▶ **AIM OF THE TASK**:
Rewrite every line of the listing below as a numbered list, omitting any blank lines.

··· DATA SHOWN

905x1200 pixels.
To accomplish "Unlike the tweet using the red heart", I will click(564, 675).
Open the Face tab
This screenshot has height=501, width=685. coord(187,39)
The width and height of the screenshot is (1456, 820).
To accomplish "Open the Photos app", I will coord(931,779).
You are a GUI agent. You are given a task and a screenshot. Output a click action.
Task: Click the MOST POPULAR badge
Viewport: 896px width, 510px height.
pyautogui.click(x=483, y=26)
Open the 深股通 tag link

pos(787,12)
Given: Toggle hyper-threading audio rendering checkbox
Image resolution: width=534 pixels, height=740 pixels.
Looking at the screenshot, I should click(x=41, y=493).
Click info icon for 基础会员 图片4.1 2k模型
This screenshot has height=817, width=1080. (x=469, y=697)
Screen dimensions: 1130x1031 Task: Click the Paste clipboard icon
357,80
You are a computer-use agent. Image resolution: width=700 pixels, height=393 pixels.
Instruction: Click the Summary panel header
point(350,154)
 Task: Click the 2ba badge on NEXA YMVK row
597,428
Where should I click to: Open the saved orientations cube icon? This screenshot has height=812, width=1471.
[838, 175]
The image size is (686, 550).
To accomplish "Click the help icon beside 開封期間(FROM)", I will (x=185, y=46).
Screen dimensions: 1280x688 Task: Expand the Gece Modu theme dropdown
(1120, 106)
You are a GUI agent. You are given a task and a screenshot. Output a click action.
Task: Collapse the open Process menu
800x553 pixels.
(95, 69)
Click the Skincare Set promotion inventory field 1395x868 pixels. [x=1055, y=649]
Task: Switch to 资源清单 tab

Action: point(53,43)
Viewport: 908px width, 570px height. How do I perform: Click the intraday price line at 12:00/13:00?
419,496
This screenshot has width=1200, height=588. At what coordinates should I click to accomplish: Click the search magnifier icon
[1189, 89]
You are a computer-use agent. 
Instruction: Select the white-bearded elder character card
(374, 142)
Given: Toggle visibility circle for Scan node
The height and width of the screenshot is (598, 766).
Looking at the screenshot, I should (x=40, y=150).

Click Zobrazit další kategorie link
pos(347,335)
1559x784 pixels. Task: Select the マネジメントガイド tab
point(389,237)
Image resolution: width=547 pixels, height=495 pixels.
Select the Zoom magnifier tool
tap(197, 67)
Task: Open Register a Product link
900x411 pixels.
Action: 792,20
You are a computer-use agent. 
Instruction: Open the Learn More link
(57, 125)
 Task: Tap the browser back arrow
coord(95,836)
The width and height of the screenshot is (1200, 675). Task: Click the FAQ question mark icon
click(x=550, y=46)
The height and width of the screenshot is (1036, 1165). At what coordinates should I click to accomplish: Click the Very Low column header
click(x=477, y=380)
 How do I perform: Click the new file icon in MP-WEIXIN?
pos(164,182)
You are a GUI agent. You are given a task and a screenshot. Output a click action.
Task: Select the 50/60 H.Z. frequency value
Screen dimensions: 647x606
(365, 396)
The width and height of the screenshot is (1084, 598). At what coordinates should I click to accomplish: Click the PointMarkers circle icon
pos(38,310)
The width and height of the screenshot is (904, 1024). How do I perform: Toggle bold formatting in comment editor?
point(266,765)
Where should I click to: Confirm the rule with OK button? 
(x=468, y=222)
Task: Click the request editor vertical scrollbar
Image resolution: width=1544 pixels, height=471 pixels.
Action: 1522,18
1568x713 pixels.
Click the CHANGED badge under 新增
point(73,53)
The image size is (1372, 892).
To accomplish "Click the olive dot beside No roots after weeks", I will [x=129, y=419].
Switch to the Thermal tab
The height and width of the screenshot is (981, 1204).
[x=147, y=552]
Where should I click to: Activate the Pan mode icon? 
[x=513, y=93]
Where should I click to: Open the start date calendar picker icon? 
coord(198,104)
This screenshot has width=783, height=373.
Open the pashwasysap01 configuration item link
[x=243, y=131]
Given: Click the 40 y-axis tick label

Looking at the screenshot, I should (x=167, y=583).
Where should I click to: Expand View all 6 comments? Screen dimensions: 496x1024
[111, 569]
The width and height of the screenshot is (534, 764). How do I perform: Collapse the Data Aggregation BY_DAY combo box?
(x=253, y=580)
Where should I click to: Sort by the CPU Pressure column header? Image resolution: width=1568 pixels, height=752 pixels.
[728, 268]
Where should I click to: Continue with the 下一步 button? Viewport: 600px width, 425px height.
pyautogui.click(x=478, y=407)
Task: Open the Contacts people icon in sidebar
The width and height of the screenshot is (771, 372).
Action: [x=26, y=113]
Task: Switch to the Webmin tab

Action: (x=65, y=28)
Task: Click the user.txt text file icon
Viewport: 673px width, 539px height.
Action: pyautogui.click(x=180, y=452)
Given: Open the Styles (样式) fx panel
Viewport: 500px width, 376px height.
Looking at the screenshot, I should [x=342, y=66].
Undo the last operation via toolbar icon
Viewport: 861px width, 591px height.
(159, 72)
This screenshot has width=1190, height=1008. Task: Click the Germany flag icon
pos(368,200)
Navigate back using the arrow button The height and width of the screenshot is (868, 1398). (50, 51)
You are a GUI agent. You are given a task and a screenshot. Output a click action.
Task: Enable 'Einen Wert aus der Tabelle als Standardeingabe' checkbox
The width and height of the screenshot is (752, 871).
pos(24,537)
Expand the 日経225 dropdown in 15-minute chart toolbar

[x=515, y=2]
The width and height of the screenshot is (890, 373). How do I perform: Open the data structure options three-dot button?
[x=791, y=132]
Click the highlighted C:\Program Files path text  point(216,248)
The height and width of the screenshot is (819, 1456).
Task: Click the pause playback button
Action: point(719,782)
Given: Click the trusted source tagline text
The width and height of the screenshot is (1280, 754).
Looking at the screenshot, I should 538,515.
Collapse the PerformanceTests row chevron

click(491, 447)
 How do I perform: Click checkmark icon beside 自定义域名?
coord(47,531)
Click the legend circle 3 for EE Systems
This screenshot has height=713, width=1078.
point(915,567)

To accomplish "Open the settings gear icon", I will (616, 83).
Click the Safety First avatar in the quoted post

······

▶ **FINAL RESULT**:
1. 905x1200 pixels.
2. To accomplish "Unlike the tweet using the red heart", I will click(564, 675).
3. Open the Face tab
4. This screenshot has height=501, width=685. coord(187,39)
5. The width and height of the screenshot is (1456, 820).
6. To accomplish "Open the Photos app", I will coord(931,779).
7. You are a GUI agent. You are given a task and a screenshot. Output a click action.
8. Task: Click the MOST POPULAR badge
9. Viewport: 896px width, 510px height.
10. pyautogui.click(x=483, y=26)
11. Open the 深股通 tag link
12. pos(787,12)
13. Given: Toggle hyper-threading audio rendering checkbox
14. Image resolution: width=534 pixels, height=740 pixels.
15. Looking at the screenshot, I should click(x=41, y=493).
16. Click info icon for 基础会员 图片4.1 2k模型
17. This screenshot has height=817, width=1080. (x=469, y=697)
18. Screen dimensions: 1130x1031 Task: Click the Paste clipboard icon
19. 357,80
20. You are a computer-use agent. Image resolution: width=700 pixels, height=393 pixels.
21. Instruction: Click the Summary panel header
22. point(350,154)
23.  Task: Click the 2ba badge on NEXA YMVK row
24. 597,428
25. Where should I click to: Open the saved orientations cube icon? This screenshot has height=812, width=1471.
26. [838, 175]
27. The image size is (686, 550).
28. To accomplish "Click the help icon beside 開封期間(FROM)", I will (x=185, y=46).
29. Screen dimensions: 1280x688 Task: Expand the Gece Modu theme dropdown
30. (1120, 106)
31. You are a GUI agent. You are given a task and a screenshot. Output a click action.
32. Task: Collapse the open Process menu
33. 800x553 pixels.
34. (95, 69)
35. Click the Skincare Set promotion inventory field 1395x868 pixels. [x=1055, y=649]
36. Task: Switch to 资源清单 tab
37. Action: point(53,43)
38. Viewport: 908px width, 570px height. How do I perform: Click the intraday price line at 12:00/13:00?
39. 419,496
40. This screenshot has width=1200, height=588. At what coordinates should I click to accomplish: Click the search magnifier icon
41. [1189, 89]
42. You are a computer-use agent. 
43. Instruction: Select the white-bearded elder character card
44. (374, 142)
45. Given: Toggle visibility circle for Scan node
46. The height and width of the screenshot is (598, 766).
47. Looking at the screenshot, I should (x=40, y=150).
48. Click Zobrazit další kategorie link
49. pos(347,335)
50. 1559x784 pixels. Task: Select the マネジメントガイド tab
51. point(389,237)
52. Image resolution: width=547 pixels, height=495 pixels.
53. Select the Zoom magnifier tool
54. tap(197, 67)
55. Task: Open Register a Product link
56. 900x411 pixels.
57. Action: 792,20
58. You are a computer-use agent. 
59. Instruction: Open the Learn More link
60. (57, 125)
61.  Task: Tap the browser back arrow
62. coord(95,836)
63. The width and height of the screenshot is (1200, 675). Task: Click the FAQ question mark icon
64. click(x=550, y=46)
65. The height and width of the screenshot is (1036, 1165). At what coordinates should I click to accomplish: Click the Very Low column header
66. click(x=477, y=380)
67.  How do I perform: Click the new file icon in MP-WEIXIN?
68. pos(164,182)
69. You are a GUI agent. You are given a task and a screenshot. Output a click action.
70. Task: Select the 50/60 H.Z. frequency value
71. Screen dimensions: 647x606
72. (365, 396)
73. The width and height of the screenshot is (1084, 598). At what coordinates should I click to accomplish: Click the PointMarkers circle icon
74. pos(38,310)
75. The width and height of the screenshot is (904, 1024). How do I perform: Toggle bold formatting in comment editor?
76. point(266,765)
77. Where should I click to: Confirm the rule with OK button? 
78. (x=468, y=222)
79. Task: Click the request editor vertical scrollbar
80. Image resolution: width=1544 pixels, height=471 pixels.
81. Action: 1522,18
82. 1568x713 pixels.
83. Click the CHANGED badge under 新增
84. point(73,53)
85. The image size is (1372, 892).
86. To accomplish "Click the olive dot beside No roots after weeks", I will [x=129, y=419].
87. Switch to the Thermal tab
88. The height and width of the screenshot is (981, 1204).
89. [x=147, y=552]
90. Where should I click to: Activate the Pan mode icon? 
91. [x=513, y=93]
92. Where should I click to: Open the start date calendar picker icon? 
93. coord(198,104)
94. This screenshot has width=783, height=373.
95. Open the pashwasysap01 configuration item link
96. [x=243, y=131]
97. Given: Click the 40 y-axis tick label
98. Looking at the screenshot, I should (x=167, y=583).
99. Where should I click to: Expand View all 6 comments? Screen dimensions: 496x1024
100. [111, 569]
101. The width and height of the screenshot is (534, 764). How do I perform: Collapse the Data Aggregation BY_DAY combo box?
102. (x=253, y=580)
103. Where should I click to: Sort by the CPU Pressure column header? Image resolution: width=1568 pixels, height=752 pixels.
104. [728, 268]
105. Where should I click to: Continue with the 下一步 button? Viewport: 600px width, 425px height.
106. pyautogui.click(x=478, y=407)
107. Task: Open the Contacts people icon in sidebar
108. The width and height of the screenshot is (771, 372).
109. Action: [x=26, y=113]
110. Task: Switch to the Webmin tab
111. Action: (x=65, y=28)
112. Task: Click the user.txt text file icon
113. Viewport: 673px width, 539px height.
114. Action: pyautogui.click(x=180, y=452)
115. Given: Open the Styles (样式) fx panel
116. Viewport: 500px width, 376px height.
117. Looking at the screenshot, I should [x=342, y=66].
118. Undo the last operation via toolbar icon
119. Viewport: 861px width, 591px height.
120. (159, 72)
121. This screenshot has width=1190, height=1008. Task: Click the Germany flag icon
122. pos(368,200)
123. Navigate back using the arrow button The height and width of the screenshot is (868, 1398). (50, 51)
124. You are a GUI agent. You are given a task and a screenshot. Output a click action.
125. Task: Enable 'Einen Wert aus der Tabelle als Standardeingabe' checkbox
126. The width and height of the screenshot is (752, 871).
127. pos(24,537)
128. Expand the 日経225 dropdown in 15-minute chart toolbar
129. [x=515, y=2]
130. The width and height of the screenshot is (890, 373). How do I perform: Open the data structure options three-dot button?
131. [x=791, y=132]
132. Click the highlighted C:\Program Files path text  point(216,248)
133. The height and width of the screenshot is (819, 1456).
134. Task: Click the pause playback button
135. Action: point(719,782)
136. Given: Click the trusted source tagline text
137. The width and height of the screenshot is (1280, 754).
138. Looking at the screenshot, I should 538,515.
139. Collapse the PerformanceTests row chevron
140. click(491, 447)
141.  How do I perform: Click checkmark icon beside 自定义域名?
142. coord(47,531)
143. Click the legend circle 3 for EE Systems
144. This screenshot has height=713, width=1078.
145. point(915,567)
146. To accomplish "Open the settings gear icon", I will (616, 83).
147. Click the Safety First avatar in the quoted post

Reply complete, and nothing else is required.